══ Entries shown
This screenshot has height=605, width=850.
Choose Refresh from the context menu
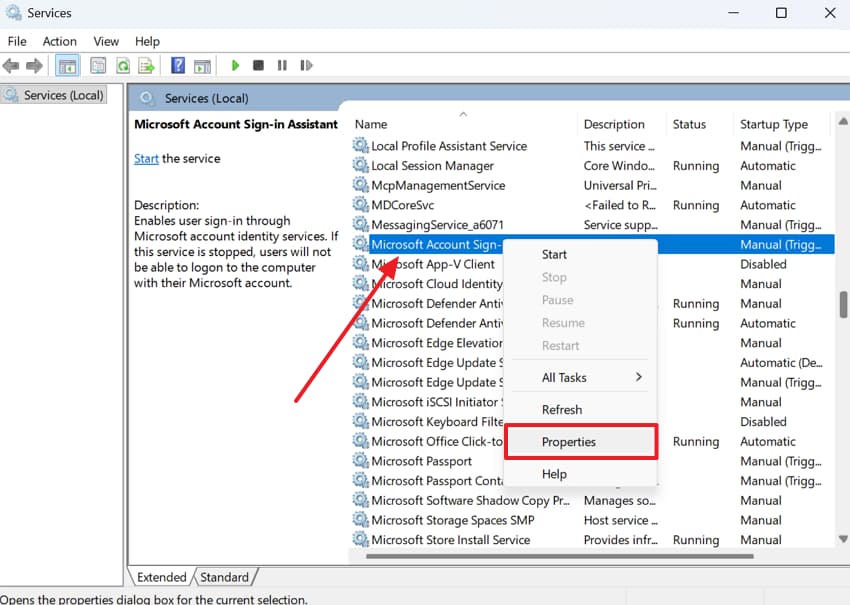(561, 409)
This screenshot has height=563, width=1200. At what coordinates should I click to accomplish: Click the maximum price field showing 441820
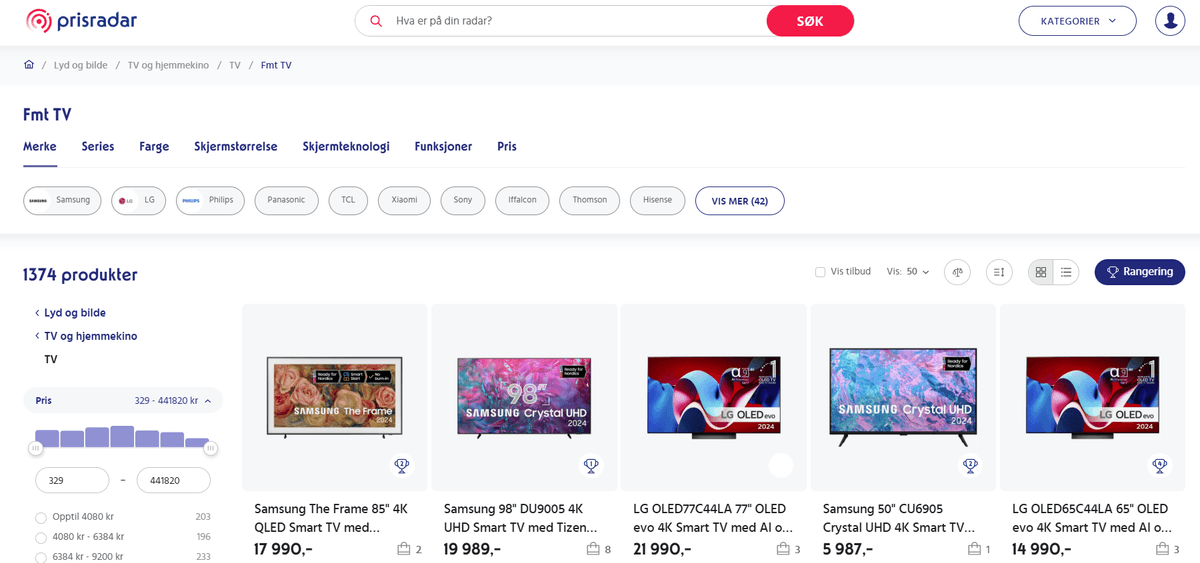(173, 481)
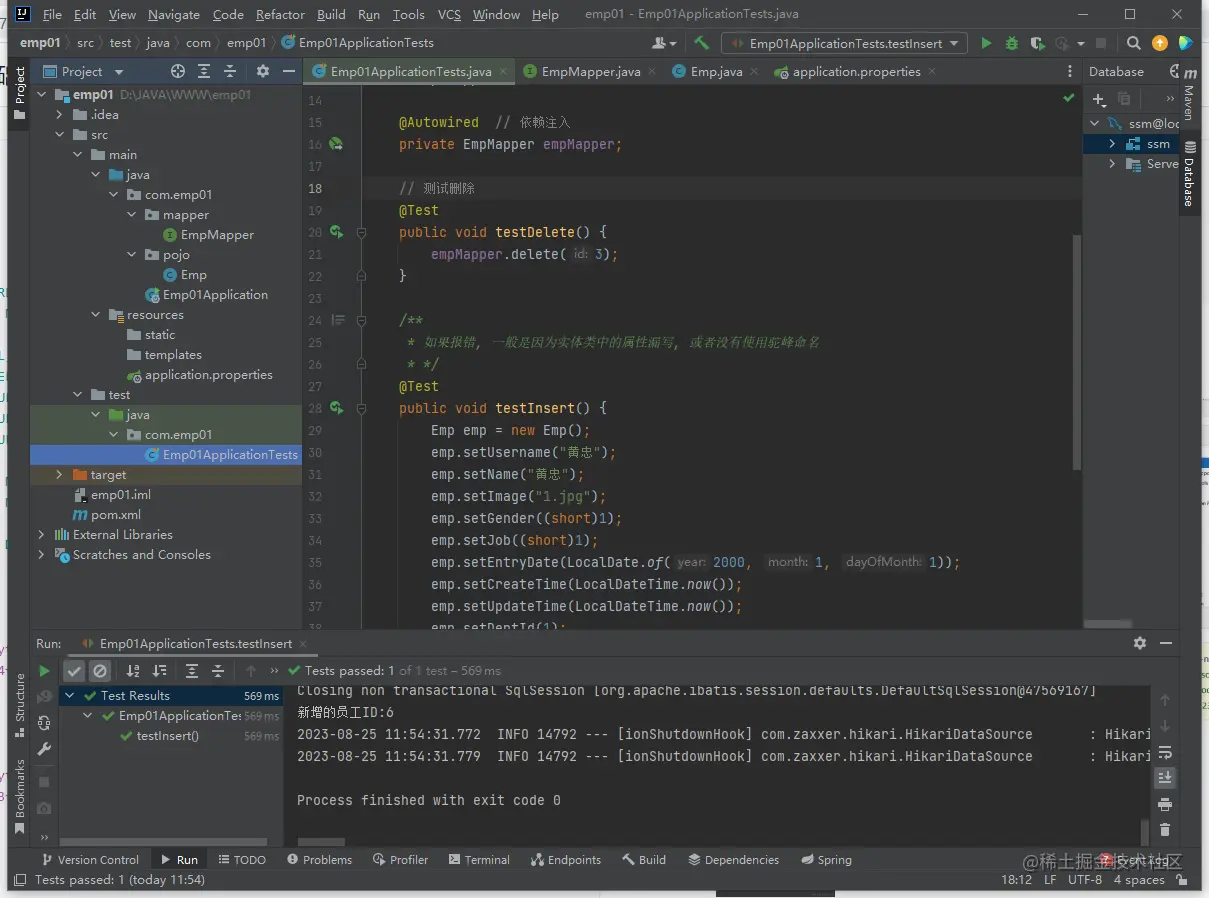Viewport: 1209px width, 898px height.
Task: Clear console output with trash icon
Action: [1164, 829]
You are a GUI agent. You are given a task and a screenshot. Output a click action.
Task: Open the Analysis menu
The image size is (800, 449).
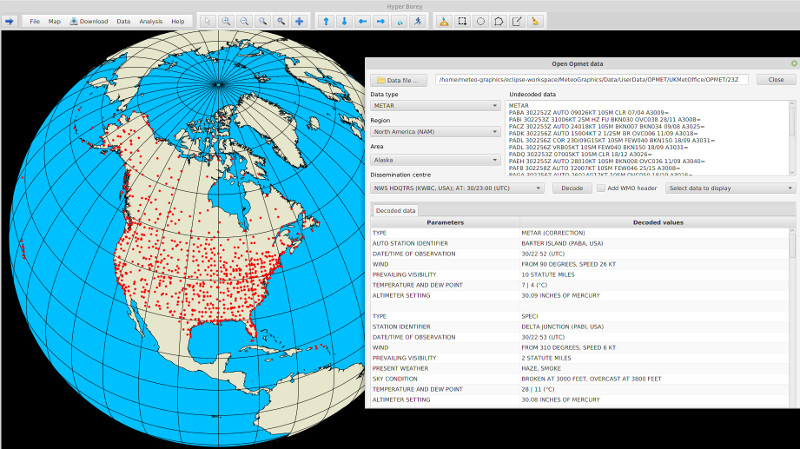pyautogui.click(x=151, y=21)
════
Can you rewrite the items from the line that contains "This screenshot has height=563, width=1200." through the end of the items, both included, replacing "maximum price" with "highest price", changing nothing else, and leaving the pictures out?

## Expected output
This screenshot has height=563, width=1200. At what coordinates should I click to accomplish: Click the highest price field showing 441820
(173, 481)
Viewport: 1209px width, 898px height.
Task: Clear console output with trash icon
Action: [1164, 829]
You are a GUI agent. You are given a task and a screenshot. Output a click action.
Task: Open the Analysis menu
The image size is (800, 449).
pyautogui.click(x=151, y=21)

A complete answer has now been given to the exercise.